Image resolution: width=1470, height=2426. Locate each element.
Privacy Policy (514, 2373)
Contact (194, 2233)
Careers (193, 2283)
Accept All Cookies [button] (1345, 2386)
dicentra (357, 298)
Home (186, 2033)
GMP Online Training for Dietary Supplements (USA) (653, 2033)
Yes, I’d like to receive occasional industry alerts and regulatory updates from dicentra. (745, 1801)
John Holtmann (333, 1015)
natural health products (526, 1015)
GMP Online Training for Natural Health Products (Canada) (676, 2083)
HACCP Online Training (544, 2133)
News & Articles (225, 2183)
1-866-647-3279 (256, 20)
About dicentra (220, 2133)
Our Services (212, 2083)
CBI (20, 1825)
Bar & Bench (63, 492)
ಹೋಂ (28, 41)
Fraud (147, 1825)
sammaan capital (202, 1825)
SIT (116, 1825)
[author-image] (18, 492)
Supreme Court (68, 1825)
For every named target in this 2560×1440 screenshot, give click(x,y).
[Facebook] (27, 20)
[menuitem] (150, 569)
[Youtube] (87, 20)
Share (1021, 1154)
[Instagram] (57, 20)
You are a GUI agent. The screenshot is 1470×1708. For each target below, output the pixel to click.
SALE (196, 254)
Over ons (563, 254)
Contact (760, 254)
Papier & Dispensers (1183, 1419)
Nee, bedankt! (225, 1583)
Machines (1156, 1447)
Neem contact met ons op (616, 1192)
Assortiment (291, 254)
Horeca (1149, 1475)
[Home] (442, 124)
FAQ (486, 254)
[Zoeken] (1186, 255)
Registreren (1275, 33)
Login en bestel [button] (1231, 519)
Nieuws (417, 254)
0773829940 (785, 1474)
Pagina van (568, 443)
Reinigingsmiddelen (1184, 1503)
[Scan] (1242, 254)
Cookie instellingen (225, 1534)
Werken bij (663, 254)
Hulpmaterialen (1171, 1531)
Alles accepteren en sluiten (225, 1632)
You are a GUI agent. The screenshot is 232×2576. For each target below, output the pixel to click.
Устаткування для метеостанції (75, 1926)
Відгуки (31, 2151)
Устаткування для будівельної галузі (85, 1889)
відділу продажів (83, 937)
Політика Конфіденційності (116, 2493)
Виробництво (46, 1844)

= WHAT IS NEEDED =
Starting from the top of the records and ending at the line that contains "GMP Online Training for Natural", repeat each line exactly and return only those lines.

= EXERCISE RESPONSE =
Image resolution: width=1470, height=2426. Locate each element.
Privacy Policy (514, 2373)
Contact (194, 2233)
Careers (193, 2283)
Accept All Cookies [button] (1345, 2386)
dicentra (357, 298)
Home (186, 2033)
GMP Online Training for Dietary Supplements (USA) (653, 2033)
Yes, I’d like to receive occasional industry alerts and regulatory updates from dicentra. (745, 1801)
John Holtmann (333, 1015)
natural health products (526, 1015)
GMP Online Training for Natural Health Products (Canada) (676, 2083)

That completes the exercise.